I think I'm nuts.
I've spent a small fortune on clothes for this Bat Mitzvah - not because I want to either - well, I guess I must want to - I'm doing it.
I didn't want all white - I'm a retired nurse and spent 25 years in white uniforms so all white just doesn't appeal to me. But it wasn't like anyone there in that class listens to anything I say. I'm old, I'm fat and I'm clueless (apparently).
So they decided "all white" - except of course, my nemisis who is wearing grey.
At first I thought, "Oh well, I'll go along with the group." I bought a "nice" white T shirt and skirt from Ross. But then I thought - "my leg brace will be out there in the open for all to see, and it's ugly" so I thought I'd better get pants.
The pants when they arrived were cream, so I bought a nice cream and lavender top to go with them. Then I saw pictures of the "wedding" dresses the other were wearing - or at least a couple of the others - and felt I'll look like a jerk in a T shirt and pants. So I ordered a really fancy white blouse with cutout design on it (which I haven't received yet) only to think "Oh no, I'll need white white pants to go with that." So off I went to find the only pair of white white pants in Santa Rosa in my size (one pair!!) Then, I got to thinking and thought "We are all wearing white - except my nemisis and she's wearing a grey suit (she said).....I'm not going to let her get away with that but I don't want to spoil the look of the group - so I ordered a grey skirt to go with the fancy blouse.

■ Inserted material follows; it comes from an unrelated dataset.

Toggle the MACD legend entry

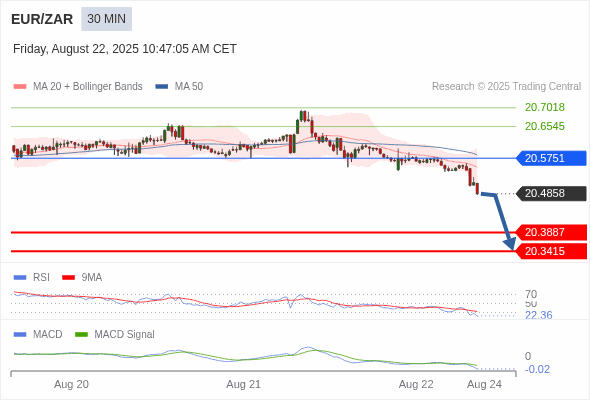point(38,334)
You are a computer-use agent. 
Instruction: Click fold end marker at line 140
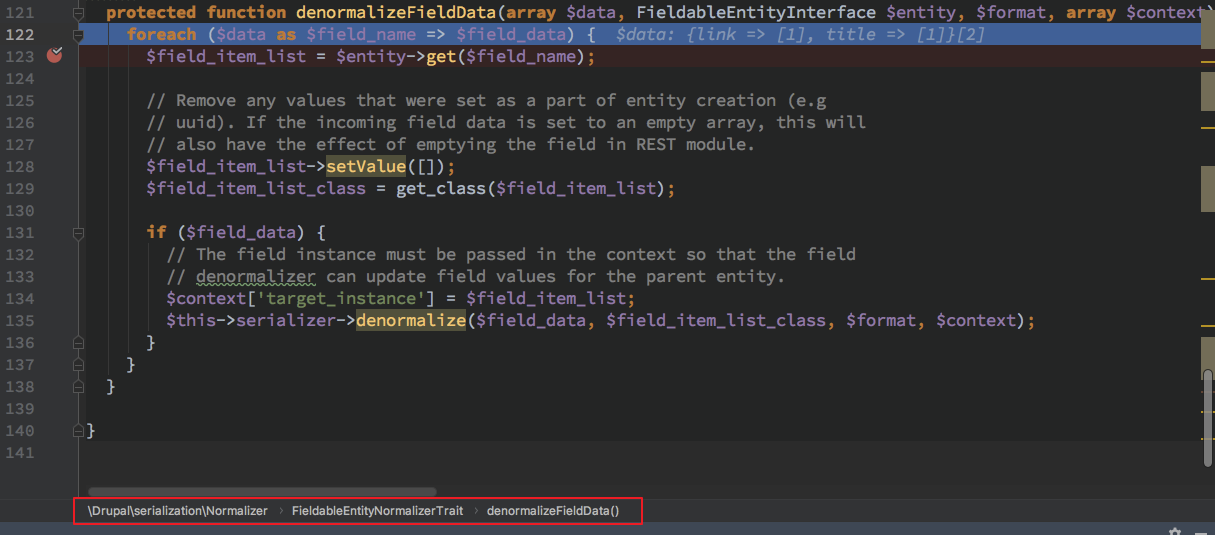pyautogui.click(x=78, y=431)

I don't know what I'm going to wear.
At the last minute, I'll be putting things on and off, begging my daughter and daughter-in-law to tell me what looks the best.
I console myself with the fact that there is a dinner that evening for which I will have to look "nice" too - but don't worry - I'm not buying more clothes. Something in my wardrobe will go with something I've bought and that will have to do. Some things will just have to go back but that's the drawback of buying online. I don't have the packing materials any more or the return slips although I'm sure I can figure out how to manage if I have to.

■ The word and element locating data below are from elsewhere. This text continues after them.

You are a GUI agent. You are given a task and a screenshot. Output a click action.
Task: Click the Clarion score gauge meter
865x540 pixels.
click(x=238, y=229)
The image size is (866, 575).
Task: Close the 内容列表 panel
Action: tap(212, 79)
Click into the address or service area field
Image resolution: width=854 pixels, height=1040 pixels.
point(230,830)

Am I crazy? Of course. I'm also getting paranoid over being old and fat. I'm both.
I'm at least 30 years older than most of the women in the group (except my nemisis) so that's probably why they discount me and tend not to pay attention when I say something. They jabber among themselves about things pertinent to their lives and I probably did the same when I was their age. They are immersed in young children, the schools, the activities, the Hebrew classes (of their kids) and their jobs. I'm definitely on the outside of that - I don't even know most of the people they talk about.
I'm also by far the heaviest person in the class. I would guess that all but one are size 8 or thereabouts. The one who isn't is tall and slender - the others are short birdlike bodies that make me wonder how they ever bear children....no hips.
I feel like I'm going to crush them when obligatory hugs occur.
And, did I mention shoes? Oh damn. I love shoes. I was never a $100 a pair person, more like 100 pairs of $2.99 shoes from Ross. But now, with my brace, there are few styles I can wear comfortably and none that are fancy.
I bought a pair for the Bat Mitzvah but tried wearing them yesterday and they were so uncomfortable I don't see how I can get through a couple of hours of standing and/or walking (lots of sitting too). And they are CREAM (oh, don't get me started again). I have black sandals that would work, but that means I have to get a pedicure! Oh no, I can see where this is going.......manicure, facial, massage..........
Really, is there no end to this insanity?
They tend to let their eyes slide over me as though I'm invisible most of the time.
I'm a sight they don't want to believe in - old AND fat. Not a socially acceptable
combination.
I don't normally think of myself as fat. I've lost about 40 lbs in the last 7 years and kept them off, but I could stand to lose another 20 but it isn't happening and I'm not willing to make the changes that will make that happen. Yet. And, let's face it, there's nothing I can do about age. I'm lucky to have made it this far, let alone fool anyone that I'm young.
Problem is, my head feels young - at least younger than my body. So I want to join in, I want to bake up a storm, I want to party and dance - but it ain't going to happen. Instead I get tired at the thought of all the meals I will have to prepare, supervise and/or pay for. Personally, I prefer paying for them and enjoying the company because it's either, or. Not both. But that's the wisdom of age. So there's some good to come from it.
And, one last thing, it seems my nemisis has decided that a guitar would be nice to add to the service (less than 1 week to the service) and I saw an email from the instructor saying "No, it's too late to do anything like that." We'll see. I'm staying out of it beyond my response to the email which was "Yaayy".....I have my doubts if the instructor can hold out and I'm sick and tired of fighting.
My one consolation is that I talked to a member of a previous adult class (five people) who told me that it was the same in her class. One person tried to run the show and was bullying everyone to do it her way. It's not much of a consolation.